We can code factorial using recursion.

function factorial(N) {
  if (N === 0) {
    return 1;
  } else return N * factorial(N - 1);
}

This works fine, but it’s a lot of work for the computer. If we call factorial(200), we’ve got to push 200 things onto the stack, every time we call the function. What if we only had to do that once, and henceforth we could simply look up the answer in a dictionary?

Memoize That!

var memoizedFactorial = function (N) {
  this.dict = {};
};

memoizedFactorial.prototype.calculate = function (N) {
  let key = "k_" + N;
  return this.dict[key] ? this.dict[key] : (this.dict[key] = factorial(N));
  function factorial(N) {
    return N === 0 ? 1 : N * factorial(N - 1);
  }
};

memoizedFactorial.prototype.showDict = function () {
  return this.dict;
};

We prepend k_ to the function parameter N, since JS does not allow integer dictionary keys (they get cast to Strings). Might as well avoid implicit type conversion and keep things clean.

We can use our new memoized factorial thusly:

let Fact = new memoizedFactorial();
Fact.calculate(4); // 24

Okay, great…but I hear what you’re thinking. Why bother with all of this? It’s not that much faster! Well, imagine you have some loop that’s going to need the value of 0 through 9 factorial many times over.

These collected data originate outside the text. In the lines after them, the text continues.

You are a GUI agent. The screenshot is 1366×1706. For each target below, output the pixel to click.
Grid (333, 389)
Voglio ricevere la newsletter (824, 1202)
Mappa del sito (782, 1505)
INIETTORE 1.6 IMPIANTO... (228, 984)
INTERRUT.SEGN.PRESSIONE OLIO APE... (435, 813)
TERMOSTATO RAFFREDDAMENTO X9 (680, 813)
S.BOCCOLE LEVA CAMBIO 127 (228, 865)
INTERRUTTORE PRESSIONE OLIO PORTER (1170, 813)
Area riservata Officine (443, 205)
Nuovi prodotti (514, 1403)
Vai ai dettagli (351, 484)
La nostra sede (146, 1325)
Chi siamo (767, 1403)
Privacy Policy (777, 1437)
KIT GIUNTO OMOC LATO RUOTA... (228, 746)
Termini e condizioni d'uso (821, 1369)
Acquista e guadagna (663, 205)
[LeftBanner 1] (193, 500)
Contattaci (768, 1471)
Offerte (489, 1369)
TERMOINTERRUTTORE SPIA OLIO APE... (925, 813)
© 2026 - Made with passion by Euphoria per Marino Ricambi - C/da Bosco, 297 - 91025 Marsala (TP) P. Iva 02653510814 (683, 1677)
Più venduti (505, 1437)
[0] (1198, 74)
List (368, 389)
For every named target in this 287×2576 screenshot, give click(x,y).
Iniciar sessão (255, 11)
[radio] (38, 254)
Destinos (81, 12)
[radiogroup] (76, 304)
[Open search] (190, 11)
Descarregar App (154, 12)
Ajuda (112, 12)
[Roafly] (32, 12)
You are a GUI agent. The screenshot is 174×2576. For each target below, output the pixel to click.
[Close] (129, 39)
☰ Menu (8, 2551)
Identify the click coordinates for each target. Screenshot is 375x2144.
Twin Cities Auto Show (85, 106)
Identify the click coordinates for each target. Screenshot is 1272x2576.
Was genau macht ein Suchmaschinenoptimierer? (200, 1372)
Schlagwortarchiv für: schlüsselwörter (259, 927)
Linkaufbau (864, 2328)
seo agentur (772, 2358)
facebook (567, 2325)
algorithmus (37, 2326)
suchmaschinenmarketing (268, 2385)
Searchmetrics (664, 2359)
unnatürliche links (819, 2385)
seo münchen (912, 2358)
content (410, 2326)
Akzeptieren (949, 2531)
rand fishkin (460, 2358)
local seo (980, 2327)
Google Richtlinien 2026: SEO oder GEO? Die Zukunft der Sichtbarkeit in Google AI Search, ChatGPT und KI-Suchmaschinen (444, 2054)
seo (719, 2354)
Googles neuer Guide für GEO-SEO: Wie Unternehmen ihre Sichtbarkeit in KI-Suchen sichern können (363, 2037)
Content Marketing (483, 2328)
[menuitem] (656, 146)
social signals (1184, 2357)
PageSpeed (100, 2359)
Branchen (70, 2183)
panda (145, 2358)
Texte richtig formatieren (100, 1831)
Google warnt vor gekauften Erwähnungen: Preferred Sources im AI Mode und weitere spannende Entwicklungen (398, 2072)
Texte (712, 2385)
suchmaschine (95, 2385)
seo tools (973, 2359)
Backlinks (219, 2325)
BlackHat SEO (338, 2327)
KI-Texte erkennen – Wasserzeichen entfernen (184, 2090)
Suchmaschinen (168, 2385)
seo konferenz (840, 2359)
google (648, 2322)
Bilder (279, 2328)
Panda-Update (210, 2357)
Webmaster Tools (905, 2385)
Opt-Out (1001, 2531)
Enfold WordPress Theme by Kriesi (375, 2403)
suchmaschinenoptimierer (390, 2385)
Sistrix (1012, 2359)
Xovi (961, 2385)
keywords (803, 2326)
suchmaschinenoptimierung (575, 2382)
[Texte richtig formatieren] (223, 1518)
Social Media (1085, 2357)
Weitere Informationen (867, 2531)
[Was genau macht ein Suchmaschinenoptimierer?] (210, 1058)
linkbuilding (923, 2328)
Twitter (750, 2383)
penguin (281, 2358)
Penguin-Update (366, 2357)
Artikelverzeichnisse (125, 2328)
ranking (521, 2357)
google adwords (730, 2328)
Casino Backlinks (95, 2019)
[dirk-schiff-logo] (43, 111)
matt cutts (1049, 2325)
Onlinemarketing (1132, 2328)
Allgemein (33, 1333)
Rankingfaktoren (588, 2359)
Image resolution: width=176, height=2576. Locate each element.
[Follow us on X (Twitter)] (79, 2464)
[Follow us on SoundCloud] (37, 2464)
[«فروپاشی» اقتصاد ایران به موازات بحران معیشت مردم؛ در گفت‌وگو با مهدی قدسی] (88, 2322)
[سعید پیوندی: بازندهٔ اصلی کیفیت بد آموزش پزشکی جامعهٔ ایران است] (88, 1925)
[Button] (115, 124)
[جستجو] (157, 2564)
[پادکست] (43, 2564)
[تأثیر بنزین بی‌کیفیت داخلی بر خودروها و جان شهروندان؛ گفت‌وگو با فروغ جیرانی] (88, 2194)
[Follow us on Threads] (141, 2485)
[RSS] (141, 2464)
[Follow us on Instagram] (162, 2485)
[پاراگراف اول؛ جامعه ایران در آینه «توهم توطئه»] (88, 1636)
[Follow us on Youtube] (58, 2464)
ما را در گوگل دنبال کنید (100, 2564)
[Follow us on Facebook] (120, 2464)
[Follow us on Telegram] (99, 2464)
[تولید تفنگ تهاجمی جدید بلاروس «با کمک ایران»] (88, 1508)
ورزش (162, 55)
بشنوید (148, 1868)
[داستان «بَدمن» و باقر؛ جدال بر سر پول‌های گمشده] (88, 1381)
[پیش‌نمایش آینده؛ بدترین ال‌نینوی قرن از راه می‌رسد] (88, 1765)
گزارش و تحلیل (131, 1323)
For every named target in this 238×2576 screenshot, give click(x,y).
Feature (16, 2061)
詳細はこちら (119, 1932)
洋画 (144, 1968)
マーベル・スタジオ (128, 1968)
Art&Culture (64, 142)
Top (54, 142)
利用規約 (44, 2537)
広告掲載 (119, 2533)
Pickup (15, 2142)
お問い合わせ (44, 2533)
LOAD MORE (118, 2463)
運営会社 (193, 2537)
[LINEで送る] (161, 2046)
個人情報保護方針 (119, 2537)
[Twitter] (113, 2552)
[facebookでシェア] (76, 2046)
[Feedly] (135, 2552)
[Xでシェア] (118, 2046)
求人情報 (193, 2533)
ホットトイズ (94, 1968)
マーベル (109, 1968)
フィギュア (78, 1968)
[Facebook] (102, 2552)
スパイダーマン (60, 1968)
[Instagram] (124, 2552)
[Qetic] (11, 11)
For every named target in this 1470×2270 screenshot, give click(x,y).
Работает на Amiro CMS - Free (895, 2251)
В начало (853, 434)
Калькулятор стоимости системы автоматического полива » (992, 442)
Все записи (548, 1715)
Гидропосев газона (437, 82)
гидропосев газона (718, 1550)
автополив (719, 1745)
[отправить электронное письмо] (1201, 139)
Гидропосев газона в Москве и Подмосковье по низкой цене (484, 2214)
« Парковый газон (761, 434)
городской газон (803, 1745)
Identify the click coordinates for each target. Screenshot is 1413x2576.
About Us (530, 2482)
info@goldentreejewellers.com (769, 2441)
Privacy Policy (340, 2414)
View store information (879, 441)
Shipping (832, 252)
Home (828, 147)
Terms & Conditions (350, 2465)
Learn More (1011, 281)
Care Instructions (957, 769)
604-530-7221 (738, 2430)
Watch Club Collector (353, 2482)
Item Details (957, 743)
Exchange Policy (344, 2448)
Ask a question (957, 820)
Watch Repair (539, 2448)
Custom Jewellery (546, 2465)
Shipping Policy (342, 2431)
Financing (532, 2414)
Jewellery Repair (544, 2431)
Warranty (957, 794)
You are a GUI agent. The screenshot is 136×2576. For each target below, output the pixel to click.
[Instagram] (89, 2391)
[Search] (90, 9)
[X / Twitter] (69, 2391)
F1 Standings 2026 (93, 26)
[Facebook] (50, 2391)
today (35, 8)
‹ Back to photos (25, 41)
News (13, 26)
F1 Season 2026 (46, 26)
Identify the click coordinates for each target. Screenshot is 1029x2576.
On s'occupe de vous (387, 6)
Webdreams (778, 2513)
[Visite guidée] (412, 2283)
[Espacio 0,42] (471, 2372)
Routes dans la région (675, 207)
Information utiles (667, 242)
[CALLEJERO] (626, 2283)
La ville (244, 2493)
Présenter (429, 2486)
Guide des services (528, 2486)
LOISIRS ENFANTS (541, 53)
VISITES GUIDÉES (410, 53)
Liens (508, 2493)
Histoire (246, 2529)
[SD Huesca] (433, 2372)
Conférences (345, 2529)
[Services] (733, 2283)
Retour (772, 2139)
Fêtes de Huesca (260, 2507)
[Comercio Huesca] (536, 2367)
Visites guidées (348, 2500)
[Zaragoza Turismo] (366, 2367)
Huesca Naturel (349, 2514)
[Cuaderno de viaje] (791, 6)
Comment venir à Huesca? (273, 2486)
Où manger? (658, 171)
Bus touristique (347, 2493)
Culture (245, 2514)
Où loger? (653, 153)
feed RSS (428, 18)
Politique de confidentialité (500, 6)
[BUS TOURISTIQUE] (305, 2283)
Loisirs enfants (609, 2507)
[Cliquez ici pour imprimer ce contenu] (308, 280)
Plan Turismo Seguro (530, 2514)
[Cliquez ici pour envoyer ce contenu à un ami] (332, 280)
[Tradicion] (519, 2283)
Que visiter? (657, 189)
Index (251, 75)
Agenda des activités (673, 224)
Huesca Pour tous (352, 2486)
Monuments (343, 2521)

for (var j = 0; j < 10000; j++) {
  for (var i = 0; i < 10; i++) {
    Fact.calculate(i);
  }
}

If you tried to perform this calculation without memoization, you’d be wasting a ton of extra CPU cycles. With memoization, we just look up the value. Another benefit of memoization with a recursive function is you’re less likely to blow the stack. After calculating N factorial, for say N=10, we only have to calculate 10 more times to get 20! (we already have 10!, 9!, 8!…) memoized.

Memoize All The Things!

So let’s just write a wrapper to memoize everything!

Nope. There’s two reasons why this is a bad idea.

Memoization requires pure functions.

What’s a pure function? A function that returns the same output given the same input. It has no side effects, like getting the current time when called and multiplying that by one of its arguments.

If our function isn’t pure, returning a previous answer is likely to be incorrect. Say we have a function minuteMultiplier that returns the result of a number multiplied by the current minute.

We could memoize the function, but we’d have to do it not only based on the arguments, but also on the current state of the function when called. In this case, memoization would likely be more trouble than it’s worth, since you’re already looking up the current time in order to determine where in your dictionary to search for a previous result. Instead of looking up the result, just return it.

Furthermore, lots of valuable functions have side effects (manipulating the DOM, querying the database, etc.). We do not want to memoize these results as they are dynamic, and any caching would be at best stale, at worst inaccurate and misleading.

Time vs Space Tradeoffs

There’s always a tradeoff here. When we’re storing numbers, no big deal. But imagine our function returns a very large object that is expensive to store in memory. In this case, memoization is a tradeoff between CPU cycles and storage space. This is often application-specific, but it’s reason enough to not be cavalier in caching your data.

As always, a little bit of thought can save a lot of work spent on undoing poor design decisions.